Travel light - the essence of the project. I don't require a barrow, nor a bivvy, for
the type of session I now undertake. I can carry this lot over a mile and a half,
should it be required, no problem!
However, the "Split Cane Challenge" has resumed, I've already had three sessions; with no fish landed, although I did lose a decent carp on Monday 8th August when a Taska Quick-link failed - the second such occurrence in two seasons! Fishing aside, it has been an absolute joy just to get back to the waterside and rekindle the enthusiasm for this project. Time is quickly running out and there's so much other stuff I must attend to before angling can return to the forefront of my priorities. I seem destined to resume the quest, for a "thirty", next season. All things now being considered, a fourth "twenty" before October would see me very satisfied with my efforts for 2016.

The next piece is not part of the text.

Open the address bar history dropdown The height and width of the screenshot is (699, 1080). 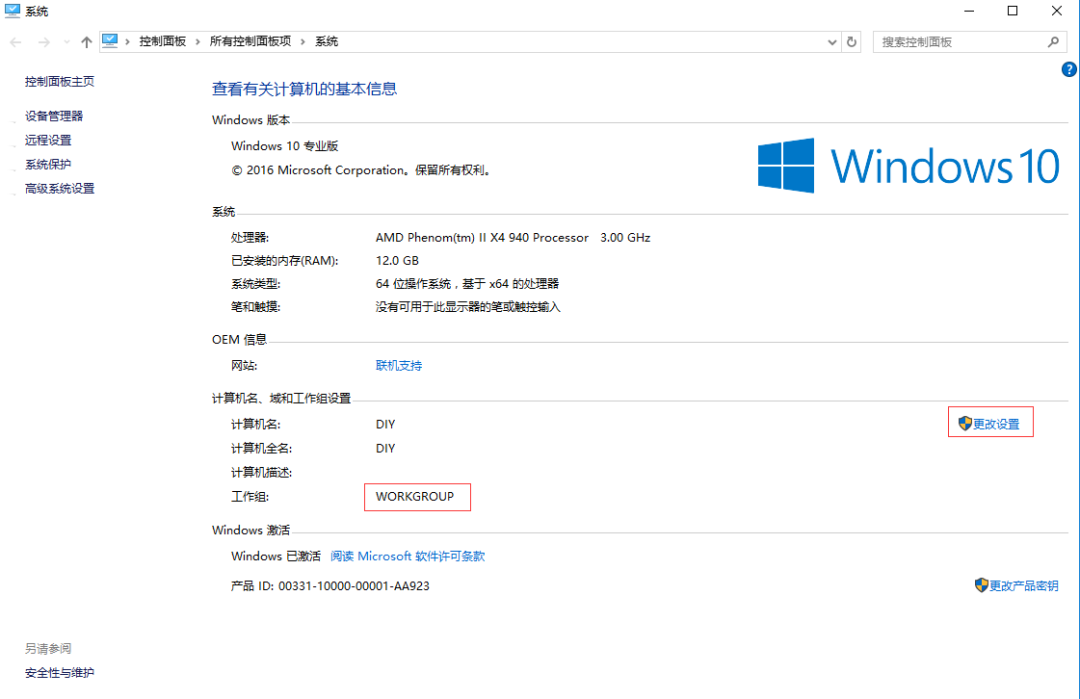pos(832,41)
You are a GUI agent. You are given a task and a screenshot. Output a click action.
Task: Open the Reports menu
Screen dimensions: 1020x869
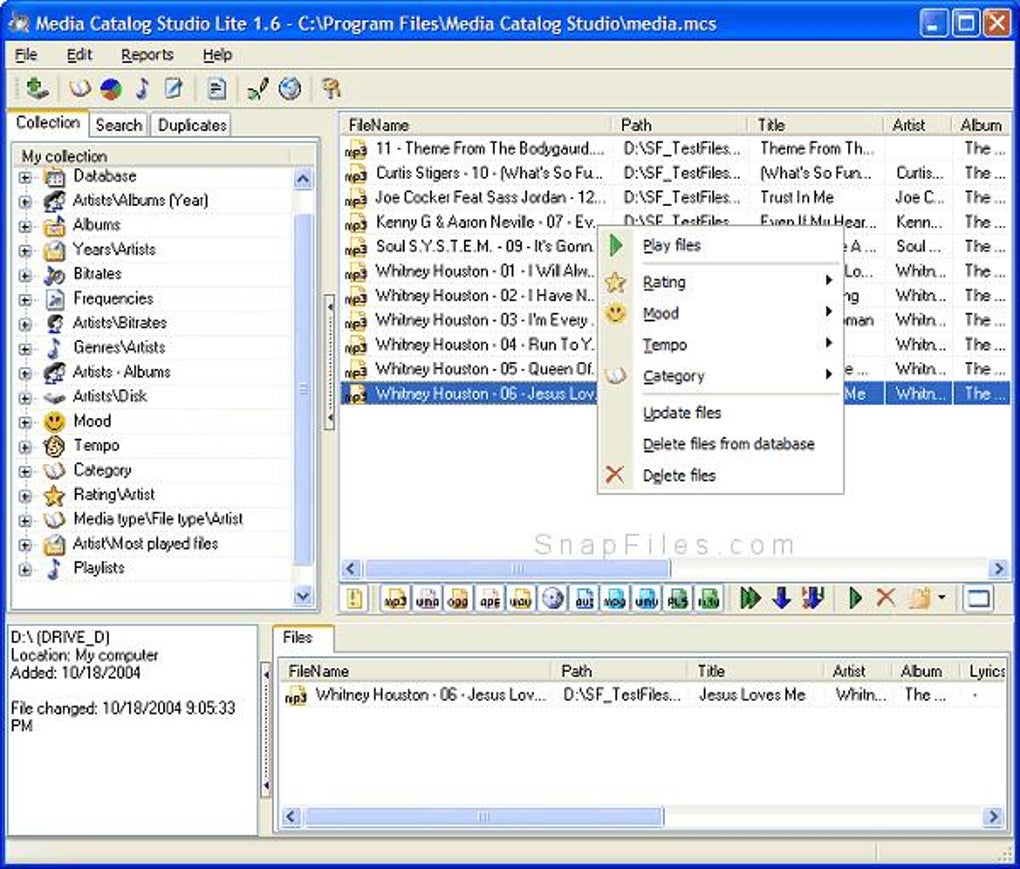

The Mk IV's with Mitchell 300's

The Mk IV's with Matt Hayes centre-pins
There is one other development which has assisted my cause. Alan Turner - aka "Camo" - has opened a tackle shop in Ramsgate, thus saving me the trip to Fatfish, at Thannington, should I require any terminal tackle or accessories. It is a very modest shop (an understatement! - it's bloody tiny) but well stocked with most of the items a carp angler could wish for. He's a nice guy and we seem to have hit it off rather well - being of a similar vintage? I wish him all the luck with this business venture and would advise others to support his efforts by using the shop instead of the Internet - the true test will be time.

Friday 5 August 2016

Pick yourself up, dust yourself down and start all over again!

The latest angling project will resume on Saturday evening when I am able to get out with the creaking canes in search of those elusive "wild" carp. I was up very early, Thursday morning, so as to get some bait into a couple of swims which I fancy might have potential! Benno and I have spent some time chatting about what we hope to achieve over the next couple of months, a thirty remains a target for us both, yet we are resigned to the fact that it will now be a campaign which runs into next season? Six weeks is a long break and all momentum has been lost, thus we are back at the very beginning in terms of fish location and feeding spells.

It will be absolute joy to get out again!
Obviously we haven't forgotten our previous lessons, but the very essence of this challenge was a requirement to be flexible and reactive to the nuances of these particular fish - we're now well off that mark. What with school holidays and much improved weather, there are far more anglers about and keeping away from the crowds, whilst still wanting to catch a few fish, becomes increasingly difficult. I still fancy my chances of a new PB before October and the next project kicks in. I've also got an idea for this coming Winter involving more split cane capers. Although I don't, as yet, have a MK IV Avon rod; there are a few knocking around on e-bay, so I feel sure that one will be in my possession quite soon - Barbel & Chub being foremost in my plans.

Tuesday 2 August 2016

That's all folks - "The King is Dead"

I came downstairs, this morning, to find that Dad had died, peacefully, in his sleep and is now again with Mum. Such is the power of their devout Christian beliefs that I am bound to wish that it is true.
As a complete heathen, I have voiced my doubts; often cynically, yet have to conclude that their stoic and unyielding faith has provided comfort where I am unable to find anything to cling to.
It has been an experience which I am unable to recommend to anyone. To those who side with the pro-life campaigners I will ask "who's life is it?" If my father had been an animal I could have, quite rightly, been accused of cruelty, such was the loss of dignity and independence as he entered his final days. He prayed to die every night, yet would not take an overdose as that would have been a sin? The God Squad have an awful lot of explaining to do if I am ever to become a believer! It has been a roller-coaster journey which has ultimately seen my relationship with Bev strengthened because of the stresses placed upon us - my family is solid and remains united, the lessons shared by us all. I am eternally grateful for the support of friends, family and work colleagues, without whom I wouldn't have made it.